Work instructions: List every line in the material below that contains the word "node". Treat uppercase and lowercase letters as distinct.

Data in this exercise:
•••••

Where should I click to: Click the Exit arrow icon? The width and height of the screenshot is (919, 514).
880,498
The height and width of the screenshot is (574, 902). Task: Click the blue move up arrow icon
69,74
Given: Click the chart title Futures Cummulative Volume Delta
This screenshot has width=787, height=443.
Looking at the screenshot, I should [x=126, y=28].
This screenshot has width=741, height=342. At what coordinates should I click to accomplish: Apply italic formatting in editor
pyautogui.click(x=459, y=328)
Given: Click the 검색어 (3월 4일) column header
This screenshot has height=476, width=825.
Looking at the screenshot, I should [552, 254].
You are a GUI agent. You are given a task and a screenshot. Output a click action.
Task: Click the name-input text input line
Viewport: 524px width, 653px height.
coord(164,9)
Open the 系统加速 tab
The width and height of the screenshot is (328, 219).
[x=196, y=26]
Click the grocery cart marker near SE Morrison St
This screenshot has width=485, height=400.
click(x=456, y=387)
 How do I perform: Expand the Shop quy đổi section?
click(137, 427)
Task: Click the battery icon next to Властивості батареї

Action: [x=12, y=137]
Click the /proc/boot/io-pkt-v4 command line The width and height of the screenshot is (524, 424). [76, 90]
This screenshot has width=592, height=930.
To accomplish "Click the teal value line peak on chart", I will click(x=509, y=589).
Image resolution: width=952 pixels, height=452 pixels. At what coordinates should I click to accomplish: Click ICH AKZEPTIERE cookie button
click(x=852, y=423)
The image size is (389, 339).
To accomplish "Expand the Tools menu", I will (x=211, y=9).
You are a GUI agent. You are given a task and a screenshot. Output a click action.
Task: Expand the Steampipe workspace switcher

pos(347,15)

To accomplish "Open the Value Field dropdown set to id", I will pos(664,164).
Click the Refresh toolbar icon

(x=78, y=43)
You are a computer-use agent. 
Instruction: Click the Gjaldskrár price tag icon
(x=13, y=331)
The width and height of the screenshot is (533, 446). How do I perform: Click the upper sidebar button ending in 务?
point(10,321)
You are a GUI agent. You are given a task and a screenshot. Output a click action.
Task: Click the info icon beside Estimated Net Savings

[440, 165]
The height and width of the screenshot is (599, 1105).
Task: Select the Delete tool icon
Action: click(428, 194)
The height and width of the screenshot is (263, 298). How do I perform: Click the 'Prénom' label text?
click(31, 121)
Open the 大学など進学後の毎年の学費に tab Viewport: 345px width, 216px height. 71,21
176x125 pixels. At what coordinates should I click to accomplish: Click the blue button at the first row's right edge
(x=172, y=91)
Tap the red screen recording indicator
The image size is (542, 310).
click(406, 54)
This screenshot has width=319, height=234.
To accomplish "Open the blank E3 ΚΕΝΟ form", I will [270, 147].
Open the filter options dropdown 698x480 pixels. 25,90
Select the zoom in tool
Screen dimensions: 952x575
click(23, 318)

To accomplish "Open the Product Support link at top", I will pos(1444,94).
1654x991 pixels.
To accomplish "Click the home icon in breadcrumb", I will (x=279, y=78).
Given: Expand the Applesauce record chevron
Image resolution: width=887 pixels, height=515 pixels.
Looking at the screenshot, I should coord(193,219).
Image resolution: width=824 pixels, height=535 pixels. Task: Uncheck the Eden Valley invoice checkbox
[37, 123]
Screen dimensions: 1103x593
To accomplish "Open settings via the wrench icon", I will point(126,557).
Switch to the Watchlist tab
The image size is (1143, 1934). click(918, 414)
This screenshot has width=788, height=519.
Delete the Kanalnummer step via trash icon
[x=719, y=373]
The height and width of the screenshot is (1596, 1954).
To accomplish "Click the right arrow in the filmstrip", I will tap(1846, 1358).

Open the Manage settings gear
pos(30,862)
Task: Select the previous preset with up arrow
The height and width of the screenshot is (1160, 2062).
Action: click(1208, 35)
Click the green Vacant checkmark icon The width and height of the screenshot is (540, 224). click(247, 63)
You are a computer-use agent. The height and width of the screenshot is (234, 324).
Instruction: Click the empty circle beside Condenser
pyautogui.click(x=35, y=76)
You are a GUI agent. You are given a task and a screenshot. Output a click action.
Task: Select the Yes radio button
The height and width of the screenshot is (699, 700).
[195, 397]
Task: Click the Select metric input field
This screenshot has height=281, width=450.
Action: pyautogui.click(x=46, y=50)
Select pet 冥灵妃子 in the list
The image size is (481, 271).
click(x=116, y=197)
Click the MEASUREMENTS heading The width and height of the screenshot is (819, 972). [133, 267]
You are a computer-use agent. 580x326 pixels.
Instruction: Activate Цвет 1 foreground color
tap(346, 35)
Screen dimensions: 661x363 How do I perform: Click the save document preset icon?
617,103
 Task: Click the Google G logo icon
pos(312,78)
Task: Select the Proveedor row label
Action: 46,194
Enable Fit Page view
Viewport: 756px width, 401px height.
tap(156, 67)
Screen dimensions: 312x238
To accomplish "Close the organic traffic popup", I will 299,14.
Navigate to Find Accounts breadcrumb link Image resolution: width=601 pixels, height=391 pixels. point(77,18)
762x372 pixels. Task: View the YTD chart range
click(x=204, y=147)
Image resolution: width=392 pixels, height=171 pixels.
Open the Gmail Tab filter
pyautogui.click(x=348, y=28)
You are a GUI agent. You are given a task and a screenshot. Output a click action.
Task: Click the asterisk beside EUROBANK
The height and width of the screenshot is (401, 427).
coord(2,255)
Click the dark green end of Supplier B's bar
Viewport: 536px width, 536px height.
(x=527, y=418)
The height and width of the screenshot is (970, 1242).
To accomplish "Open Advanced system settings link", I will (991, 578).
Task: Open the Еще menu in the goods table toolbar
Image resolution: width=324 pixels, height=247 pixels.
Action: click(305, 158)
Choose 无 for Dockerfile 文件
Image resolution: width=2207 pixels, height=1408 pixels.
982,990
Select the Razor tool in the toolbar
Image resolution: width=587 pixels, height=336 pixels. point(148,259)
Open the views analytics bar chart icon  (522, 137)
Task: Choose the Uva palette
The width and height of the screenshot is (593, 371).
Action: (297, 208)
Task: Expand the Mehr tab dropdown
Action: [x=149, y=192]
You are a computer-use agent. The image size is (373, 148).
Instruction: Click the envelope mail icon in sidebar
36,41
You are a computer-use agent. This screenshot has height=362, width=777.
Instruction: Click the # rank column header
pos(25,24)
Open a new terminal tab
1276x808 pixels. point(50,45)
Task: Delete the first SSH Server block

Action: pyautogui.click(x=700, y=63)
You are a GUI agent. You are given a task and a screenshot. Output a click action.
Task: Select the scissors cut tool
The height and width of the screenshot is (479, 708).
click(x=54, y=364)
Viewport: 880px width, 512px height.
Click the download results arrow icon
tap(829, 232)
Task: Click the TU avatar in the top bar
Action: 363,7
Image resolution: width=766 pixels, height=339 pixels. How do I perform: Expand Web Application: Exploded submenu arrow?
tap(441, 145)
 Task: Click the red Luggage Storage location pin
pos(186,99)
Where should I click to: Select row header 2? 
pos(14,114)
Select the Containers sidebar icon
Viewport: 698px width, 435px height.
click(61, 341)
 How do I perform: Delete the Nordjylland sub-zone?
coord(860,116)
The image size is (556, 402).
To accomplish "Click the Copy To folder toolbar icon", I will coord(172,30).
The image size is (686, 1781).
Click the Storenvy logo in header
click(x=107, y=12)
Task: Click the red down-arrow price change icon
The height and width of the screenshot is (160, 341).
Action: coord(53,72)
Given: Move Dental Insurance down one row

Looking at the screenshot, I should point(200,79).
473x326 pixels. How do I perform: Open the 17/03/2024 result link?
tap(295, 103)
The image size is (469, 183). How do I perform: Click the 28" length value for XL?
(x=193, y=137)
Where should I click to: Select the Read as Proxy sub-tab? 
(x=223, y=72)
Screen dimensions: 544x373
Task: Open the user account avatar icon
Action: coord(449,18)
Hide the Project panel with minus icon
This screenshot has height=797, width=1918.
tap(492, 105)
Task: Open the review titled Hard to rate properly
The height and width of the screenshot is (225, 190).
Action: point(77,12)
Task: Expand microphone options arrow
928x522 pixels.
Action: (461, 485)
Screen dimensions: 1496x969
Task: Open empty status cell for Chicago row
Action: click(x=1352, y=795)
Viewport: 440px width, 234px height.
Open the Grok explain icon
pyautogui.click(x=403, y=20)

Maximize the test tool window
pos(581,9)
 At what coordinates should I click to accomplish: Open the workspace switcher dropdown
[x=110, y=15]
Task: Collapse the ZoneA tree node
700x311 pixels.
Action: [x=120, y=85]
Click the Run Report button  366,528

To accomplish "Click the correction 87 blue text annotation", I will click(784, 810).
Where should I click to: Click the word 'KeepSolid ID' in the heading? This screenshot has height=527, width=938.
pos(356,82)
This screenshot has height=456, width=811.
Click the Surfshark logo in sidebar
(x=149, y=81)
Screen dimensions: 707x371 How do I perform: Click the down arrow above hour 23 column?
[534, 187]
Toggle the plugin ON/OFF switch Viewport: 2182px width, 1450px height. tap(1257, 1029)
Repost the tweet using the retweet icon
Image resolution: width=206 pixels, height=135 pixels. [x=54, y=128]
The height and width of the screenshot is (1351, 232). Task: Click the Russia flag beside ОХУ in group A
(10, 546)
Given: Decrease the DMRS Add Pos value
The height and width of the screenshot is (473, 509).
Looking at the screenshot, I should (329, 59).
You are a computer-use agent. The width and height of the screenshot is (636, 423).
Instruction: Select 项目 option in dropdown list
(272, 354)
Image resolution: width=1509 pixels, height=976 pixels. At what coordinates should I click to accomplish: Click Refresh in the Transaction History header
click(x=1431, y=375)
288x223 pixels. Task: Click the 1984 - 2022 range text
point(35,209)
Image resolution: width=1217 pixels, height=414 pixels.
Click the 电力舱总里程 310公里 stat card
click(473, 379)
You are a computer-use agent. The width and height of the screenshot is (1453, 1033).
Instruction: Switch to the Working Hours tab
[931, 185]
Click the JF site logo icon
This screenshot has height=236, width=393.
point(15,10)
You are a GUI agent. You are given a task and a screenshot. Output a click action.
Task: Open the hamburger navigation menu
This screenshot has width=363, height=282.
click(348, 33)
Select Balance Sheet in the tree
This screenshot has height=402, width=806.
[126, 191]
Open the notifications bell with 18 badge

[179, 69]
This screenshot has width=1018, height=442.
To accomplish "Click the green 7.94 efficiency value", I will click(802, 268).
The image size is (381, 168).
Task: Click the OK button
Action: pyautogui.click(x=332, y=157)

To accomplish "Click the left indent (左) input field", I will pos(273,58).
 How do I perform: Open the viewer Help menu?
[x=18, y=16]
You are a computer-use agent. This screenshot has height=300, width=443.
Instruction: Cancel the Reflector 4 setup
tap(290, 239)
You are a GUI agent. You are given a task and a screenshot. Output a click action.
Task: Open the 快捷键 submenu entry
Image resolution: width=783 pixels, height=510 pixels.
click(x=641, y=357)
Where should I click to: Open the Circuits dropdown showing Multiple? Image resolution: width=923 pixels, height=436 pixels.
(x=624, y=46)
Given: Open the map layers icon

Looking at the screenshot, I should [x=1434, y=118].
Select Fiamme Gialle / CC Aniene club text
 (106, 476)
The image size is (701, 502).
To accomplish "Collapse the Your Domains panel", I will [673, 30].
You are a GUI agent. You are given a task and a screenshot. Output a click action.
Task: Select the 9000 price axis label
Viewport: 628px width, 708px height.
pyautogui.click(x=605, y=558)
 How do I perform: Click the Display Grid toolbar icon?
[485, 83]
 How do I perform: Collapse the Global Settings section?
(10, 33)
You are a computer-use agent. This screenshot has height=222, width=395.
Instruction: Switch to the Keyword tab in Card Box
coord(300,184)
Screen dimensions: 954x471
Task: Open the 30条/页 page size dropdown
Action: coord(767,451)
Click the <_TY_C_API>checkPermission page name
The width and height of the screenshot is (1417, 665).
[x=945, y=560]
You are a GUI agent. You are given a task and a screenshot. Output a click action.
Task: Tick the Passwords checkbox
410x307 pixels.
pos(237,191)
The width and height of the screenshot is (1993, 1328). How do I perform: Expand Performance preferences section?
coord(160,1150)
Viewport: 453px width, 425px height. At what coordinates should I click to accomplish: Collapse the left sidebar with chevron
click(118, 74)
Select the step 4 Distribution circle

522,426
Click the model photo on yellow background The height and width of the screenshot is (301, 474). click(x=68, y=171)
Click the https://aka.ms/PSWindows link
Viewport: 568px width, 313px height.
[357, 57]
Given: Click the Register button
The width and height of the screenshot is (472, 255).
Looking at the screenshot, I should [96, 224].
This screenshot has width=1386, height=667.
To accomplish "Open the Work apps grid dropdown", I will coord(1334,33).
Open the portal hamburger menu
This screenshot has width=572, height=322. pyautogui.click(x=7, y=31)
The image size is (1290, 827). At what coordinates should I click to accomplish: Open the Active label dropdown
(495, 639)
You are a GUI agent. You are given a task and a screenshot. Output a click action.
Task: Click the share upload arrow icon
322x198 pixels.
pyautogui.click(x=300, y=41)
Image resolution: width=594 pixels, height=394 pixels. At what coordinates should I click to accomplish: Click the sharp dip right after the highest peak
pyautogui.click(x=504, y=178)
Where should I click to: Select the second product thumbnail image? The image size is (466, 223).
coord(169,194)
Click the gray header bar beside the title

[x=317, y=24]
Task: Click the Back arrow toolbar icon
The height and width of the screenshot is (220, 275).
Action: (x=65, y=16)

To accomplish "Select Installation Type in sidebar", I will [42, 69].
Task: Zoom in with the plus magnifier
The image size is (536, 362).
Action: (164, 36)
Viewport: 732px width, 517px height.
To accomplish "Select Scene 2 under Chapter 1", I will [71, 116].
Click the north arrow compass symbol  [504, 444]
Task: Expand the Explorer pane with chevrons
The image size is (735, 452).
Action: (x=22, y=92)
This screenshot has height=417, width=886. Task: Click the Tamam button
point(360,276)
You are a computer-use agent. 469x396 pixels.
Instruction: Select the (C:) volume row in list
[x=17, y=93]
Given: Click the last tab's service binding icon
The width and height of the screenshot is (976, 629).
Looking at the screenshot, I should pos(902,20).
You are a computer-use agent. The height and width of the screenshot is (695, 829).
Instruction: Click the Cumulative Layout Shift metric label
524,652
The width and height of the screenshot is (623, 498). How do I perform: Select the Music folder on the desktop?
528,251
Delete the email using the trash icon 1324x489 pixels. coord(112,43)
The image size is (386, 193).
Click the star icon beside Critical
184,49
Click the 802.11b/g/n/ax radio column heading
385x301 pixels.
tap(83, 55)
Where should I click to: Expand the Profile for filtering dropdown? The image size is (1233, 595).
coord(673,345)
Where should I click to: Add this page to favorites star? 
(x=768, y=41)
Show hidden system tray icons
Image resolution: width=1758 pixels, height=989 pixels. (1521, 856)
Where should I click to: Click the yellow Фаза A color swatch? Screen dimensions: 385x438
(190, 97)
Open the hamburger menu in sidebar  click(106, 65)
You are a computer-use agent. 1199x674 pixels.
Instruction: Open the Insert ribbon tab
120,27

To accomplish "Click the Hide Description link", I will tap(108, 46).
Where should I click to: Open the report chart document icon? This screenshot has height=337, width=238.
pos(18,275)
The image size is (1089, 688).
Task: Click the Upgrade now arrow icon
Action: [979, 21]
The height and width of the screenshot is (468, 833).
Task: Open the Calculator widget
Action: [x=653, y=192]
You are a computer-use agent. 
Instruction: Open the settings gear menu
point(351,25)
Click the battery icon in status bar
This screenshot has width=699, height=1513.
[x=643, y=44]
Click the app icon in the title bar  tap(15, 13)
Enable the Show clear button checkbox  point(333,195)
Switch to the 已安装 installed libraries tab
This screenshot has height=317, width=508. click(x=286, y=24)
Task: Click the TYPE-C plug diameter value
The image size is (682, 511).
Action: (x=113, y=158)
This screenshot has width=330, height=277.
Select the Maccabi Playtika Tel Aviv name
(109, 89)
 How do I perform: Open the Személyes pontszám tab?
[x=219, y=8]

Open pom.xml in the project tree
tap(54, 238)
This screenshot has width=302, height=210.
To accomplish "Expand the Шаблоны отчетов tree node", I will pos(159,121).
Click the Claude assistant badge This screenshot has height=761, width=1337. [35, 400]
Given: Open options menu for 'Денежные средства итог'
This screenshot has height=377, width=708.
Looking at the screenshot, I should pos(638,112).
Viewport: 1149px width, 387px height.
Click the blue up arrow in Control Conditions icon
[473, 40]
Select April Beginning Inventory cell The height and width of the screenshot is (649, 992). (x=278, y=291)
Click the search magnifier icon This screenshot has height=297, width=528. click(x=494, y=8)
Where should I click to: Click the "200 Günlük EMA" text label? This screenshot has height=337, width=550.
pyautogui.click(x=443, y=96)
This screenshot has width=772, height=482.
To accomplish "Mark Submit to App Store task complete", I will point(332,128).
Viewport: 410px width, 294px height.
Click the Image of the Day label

•••••

Response below:
Task: Collapse the ZoneA tree node
To accomplish "Expand the Шаблоны отчетов tree node", I will pos(159,121).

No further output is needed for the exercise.